In this space last week, we looked at a case of police confronting a man, asking him whether he was armed, and requesting that he show his hands. The issue was whether the officer and his colleagues had detained the fellow. That depended on whether a reasonable person in the defendant’s position would have felt free to disregard the cops and walk away. Remarkably enough, the federal appeals court deciding that question answered it, “Yes.”
To enforce what they call a Terry stop—often a precursor to search and arrest—officers must have reasonable suspicion of criminal activity. But they don’t need anything to strike up a conversation with someone in public or to ask a few casual questions. It’s that zone between “How ya doin’?” and “Stop! Don’t move!” that keeps courts busy.
All in the Circumstances
According to the U.S. Supreme Court, an officer may approach, identify him or herself as a member of law enforcement, and begin to ask questions without having “detained” the interlocutor. (Florida v. Royer, 460 U.S. 491 (1983).) On the other hand, a detention can be implicit, perhaps as when several officers confront the subject. Other circumstances that point toward detention include an officer displaying a weapon, touching the citizen, or using forceful language or a stern tone of voice. (U.S. v. Mendenhall, 446 U.S. 544 (1980).)
A particularly sticky situation arises when an officer asks for—but doesn’t demand—someone’s identification. Really now, how many among us wouldn’t feel significant pressure to comply? Regardless though, the reality is that courts tend to view ID requests along the lines of routine conversation.
The U.S. Supreme Court once somewhat famously ruled that there was no detention when out-of-uniform agents approached a woman at an airport, identified themselves, and requested her ID and ticket. (Mendenhall, supra.) Other courts have followed suit, holding that an ID request does not a detention make. (See, for example, U.S. v. $25,000, 853 F.2d 1501 (9th Cir. 1988).)

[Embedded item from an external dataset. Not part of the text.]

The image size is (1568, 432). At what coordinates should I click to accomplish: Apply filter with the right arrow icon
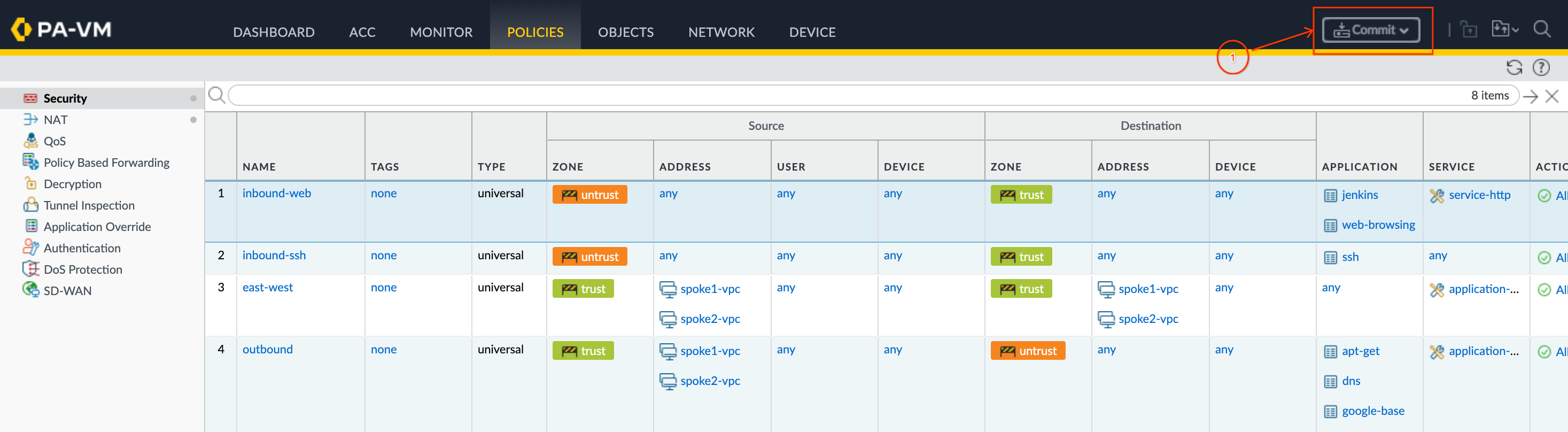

But that isn’t the end of the story. States are free to expand basic freedoms beyond what the federal constitution provides. So, while the U.S. high court has the final say on what does and does not constitute a detention under the Fourth Amendment, state courts are free to decide the same under their own constitutions. That is, they’re free to diverge from SCOTUS’s rulings on the U.S. Constitution as long as they side with the defendant.
That’s exactly what a New Jersey court did in 1999. It found that an officer’s approaching a parked car, identifying himself, showing his badge, and asking to see the driver’s “credentials” constituted a detention. The court concluded that a reasonable person in the driver’s position, who hadn’t done anything to deserve the inquiry, wouldn’t have felt free to leave. (State v. Egan, 325 N.J. Super. 402 (N.J. Super. Ct. Law Div. 1999).)
But even in New Jersey, a request for identification isn’t the end of the story. Actually, the general rule there appears to be that a request for ID, standing alone, doesn’t transform an encounter into a detention. (State v. Sirianni, 347 N.J. Super. 382 (App. Div. 2002).)
In the end, it can be pretty tough to say when a person has or hasn’t been detained. The determination depends not only on the facts, but also on where in the country the encounter occurred. And common sense isn’t necessarily the guiding principle.